High-income earners fleeing to Puerto Rico represent billions in lost tax revenue. In response, state tax departments are building robust residency enforcement units and investing in technology and staff to track former residents.

  • California has ramped up audits and collected $85 million from residency cases in 2023 alone.
  • New York’s Department of Taxation and Finance recovers over $200 million annually through its aggressive audit program, which includes a specialized residency unit.

As the IRS has no authority to dictate how a state defines its residents, you can pass all federal tests and still be on the hook for California or New York income taxes—sometimes for years after you move.

How States Use the Residency Gap to Their Advantage

New York and California, in particular, exploit the tension between domicile and physical presence. As detailed in our prior newsletter (“Navigating the Presence Test”), New York uses a strict statutory framework, while California leans heavily on subjective lifestyle indicators. Here’s how this creates friction:

Federal IRS (IRC §937)State (CA/NY)
183+ days in PR → safe harbor183+ days outside CA/NY ≠ guaranteed nonresidency
Tax home test looks at where work is basedCA/NY consider family, property, and business ties
Closer connection judged by mailing address, assets, voting, etc.CA/NY may scrutinize where your dog lives, where you shop, or where your doctor is
IRS audits presence by passport stamps, tax filingsStates dig into gym memberships, Instagram posts, and Amazon shipments

Case Study: California’s Expansive Reach

In one recent case, a former tech executive moved to Puerto Rico, passed the federal presence and tax home tests, and filed Puerto Rico returns. Yet California argued he was still a resident based on:

  • His children’s continued enrollment in California private schools
  • Retention of a Silicon Valley home
  • Continued board positions at California-based companies
  • Frequent return trips, even if under 183 days

The state asserted that despite physical absence, his “domicile” remained in California and taxed him accordingly. The taxpayer ultimately settled for over $1 million.

Strategic Takeaways for Act 60 Participants

You’ve already learned how to track your days and sever ties based on presence tests. But to truly defend against state audits, you must go deeper:

Understand Domicile vs.
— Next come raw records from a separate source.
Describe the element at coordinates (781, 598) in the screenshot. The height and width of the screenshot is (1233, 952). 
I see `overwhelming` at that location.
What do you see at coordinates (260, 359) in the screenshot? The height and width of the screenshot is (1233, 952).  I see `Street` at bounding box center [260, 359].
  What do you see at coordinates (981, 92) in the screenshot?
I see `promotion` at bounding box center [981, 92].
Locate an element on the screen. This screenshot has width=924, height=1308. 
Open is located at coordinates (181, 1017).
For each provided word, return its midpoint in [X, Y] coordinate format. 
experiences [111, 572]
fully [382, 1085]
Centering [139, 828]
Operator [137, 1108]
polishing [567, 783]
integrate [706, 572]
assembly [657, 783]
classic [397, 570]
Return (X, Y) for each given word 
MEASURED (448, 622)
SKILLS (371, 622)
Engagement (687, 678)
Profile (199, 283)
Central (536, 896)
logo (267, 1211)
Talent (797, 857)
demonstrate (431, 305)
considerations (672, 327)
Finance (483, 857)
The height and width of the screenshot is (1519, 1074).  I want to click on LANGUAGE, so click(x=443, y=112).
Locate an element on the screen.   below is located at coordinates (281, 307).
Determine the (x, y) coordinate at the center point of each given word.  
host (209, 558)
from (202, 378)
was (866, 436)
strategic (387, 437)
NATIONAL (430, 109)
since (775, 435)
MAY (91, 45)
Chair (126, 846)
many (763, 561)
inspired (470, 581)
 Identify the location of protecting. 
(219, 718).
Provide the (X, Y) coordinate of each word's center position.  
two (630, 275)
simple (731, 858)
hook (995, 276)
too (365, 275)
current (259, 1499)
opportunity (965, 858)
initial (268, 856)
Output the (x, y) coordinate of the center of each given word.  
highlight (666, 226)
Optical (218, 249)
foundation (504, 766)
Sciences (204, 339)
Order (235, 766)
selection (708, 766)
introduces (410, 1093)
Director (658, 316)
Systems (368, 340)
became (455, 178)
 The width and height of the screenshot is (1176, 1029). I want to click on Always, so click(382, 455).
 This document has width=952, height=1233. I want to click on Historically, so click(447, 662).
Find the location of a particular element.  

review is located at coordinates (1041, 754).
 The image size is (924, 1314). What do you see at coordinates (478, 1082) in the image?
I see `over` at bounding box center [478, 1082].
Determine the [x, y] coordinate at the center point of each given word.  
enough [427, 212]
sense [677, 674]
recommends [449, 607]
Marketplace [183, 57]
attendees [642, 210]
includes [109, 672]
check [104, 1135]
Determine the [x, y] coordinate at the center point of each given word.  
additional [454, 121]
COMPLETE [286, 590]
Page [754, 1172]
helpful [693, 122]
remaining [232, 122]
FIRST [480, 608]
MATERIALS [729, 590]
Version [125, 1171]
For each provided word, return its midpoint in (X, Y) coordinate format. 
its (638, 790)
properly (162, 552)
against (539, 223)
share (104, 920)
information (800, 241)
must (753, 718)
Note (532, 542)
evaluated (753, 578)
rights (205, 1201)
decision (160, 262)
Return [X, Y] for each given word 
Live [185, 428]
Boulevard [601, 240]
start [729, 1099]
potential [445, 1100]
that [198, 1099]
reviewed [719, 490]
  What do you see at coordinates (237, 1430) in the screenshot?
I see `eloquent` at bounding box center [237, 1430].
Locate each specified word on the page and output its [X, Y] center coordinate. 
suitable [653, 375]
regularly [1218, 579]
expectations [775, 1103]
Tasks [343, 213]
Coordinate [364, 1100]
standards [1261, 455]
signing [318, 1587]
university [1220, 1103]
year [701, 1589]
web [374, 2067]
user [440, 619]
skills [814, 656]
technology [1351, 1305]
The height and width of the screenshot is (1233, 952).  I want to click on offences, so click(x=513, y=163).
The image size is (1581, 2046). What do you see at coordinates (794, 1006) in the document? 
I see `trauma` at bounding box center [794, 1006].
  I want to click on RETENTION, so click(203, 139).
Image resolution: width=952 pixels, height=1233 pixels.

Presence
Leaving a state physically is not enough—you must abandon domicile, which requires not just moving to Puerto Rico but proving the move is permanent and indefinite.

Exit with Intention (and Documentation)
Include an official “Declaration of Domicile” when you move. Change your estate plan, healthcare providers, insurance agents, and even pet registrations to Puerto Rico.

Audit-Proof Your Story
Create a consistent narrative across all touchpoints: social media, shipping addresses, business dealings, and personal habits. States look for inconsistencies.

Hire Dual-Qualified Professionals
Work with tax advisors who understand both the federal presence rules and state residency traps, especially those familiar with California’s FTB and New York’s residency audit playbook.

Final Word: Don’t Get Caught Between Two Systems

There’s a dangerous misconception that passing the federal presence test immunizes you from other tax risk. State tax authorities don’t care what the IRS thinks—and their audits can reach back several years, resulting in penalties, interest, and legal battles.

Relocating under Act 60 must be approached with a clear understanding of both federal and state rules—and the landmines where they conflict. With proper planning and diligent execution, you can defend your new Puerto Rican residency status and protect your hard-earned tax savings.